Он рассчитывал получить от меня сведения, которые по каким-либо причинам не были зафиксированы в документах. Но тут его ждало разочарование. Ничего, кроме алапаевской истории, я ему рассказать не мог. А деятельности брата Василия Мессмера в Алапаевске Ермаш особого значения не придал.
- С Афанасием, понятно, попытаемся раскрутить. Но я не очень-то верю, что через него мы на что-нибудь выйдем.
- Недаром же тебя Фомой окрестили, - пошутил я.
Ермаш лениво улыбнулся:
- Фома неверующий? Это ты в точку... А с чего его так прозвали?
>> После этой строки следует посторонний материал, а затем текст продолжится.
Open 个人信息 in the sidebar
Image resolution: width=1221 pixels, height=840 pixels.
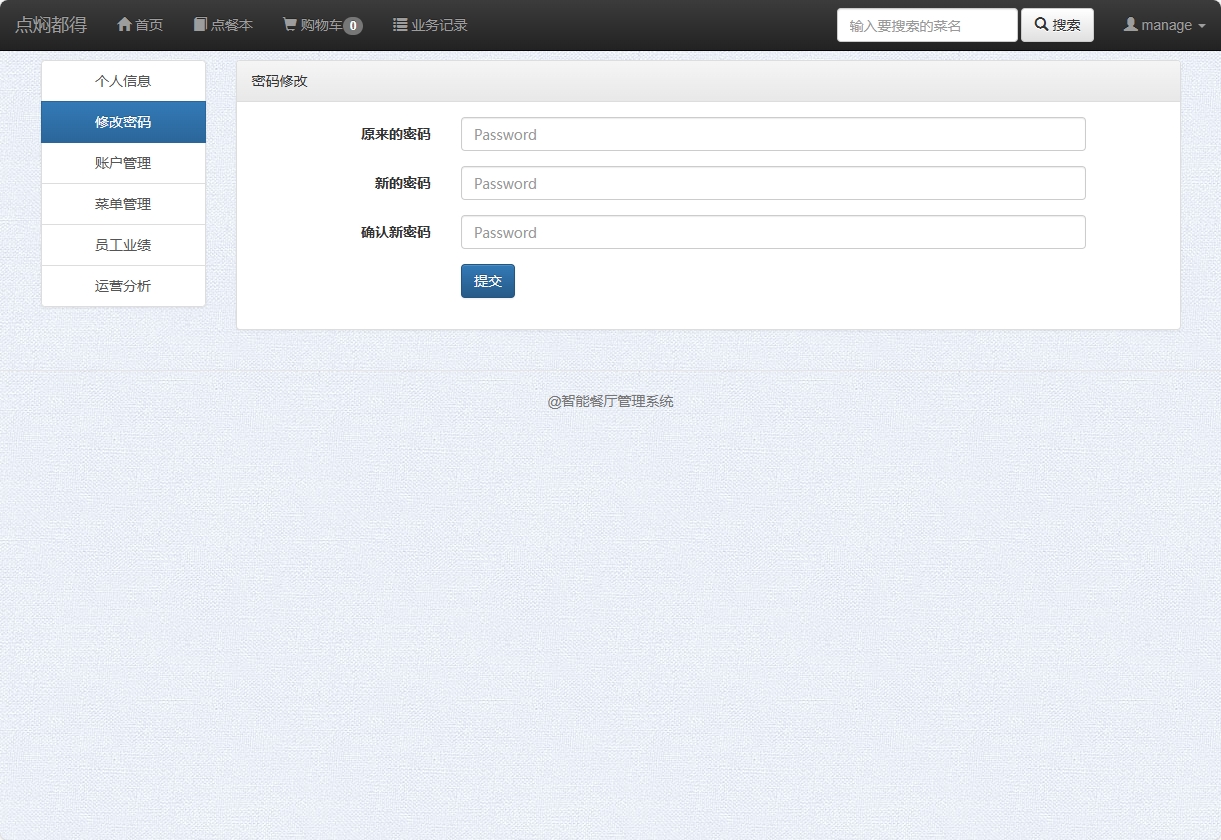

Когда-то в церковноприходском учил, да запамятовал.
- Никак не хотел поверить в воскресение Христа, покуда своими собственными руками его раны не ощупал.
- Вот-вот, - кивнул Ермаш. - Так нам и толковали. А ведь правильный был апостол. Ежели все своими руками пощупаешь, не ошибешься.
Я спросил, что послужило поводом к возобновлению дела.
- Про Кустаря небось слышал? Вот от него все и пошло.
Кустарь была кличка Федора Перхотина, происходившего из крестьян Жиздринского уезда Калужской губернии.
До семнадцатого года Перхотин занимался ложкарным промыслом, то есть делал и продавал в Москве деревянные ложки. А после Февральской революции освоил более рискованную, но зато и более выгодную профессию налетчика.
Среди московских бандитов того времени Кустарь занимал довольно скромное положение. Куда ему было до таких прославленных знаменитостей, как Сашка Семинарист, Яков Кошельков, Сабан или Мишка Чума!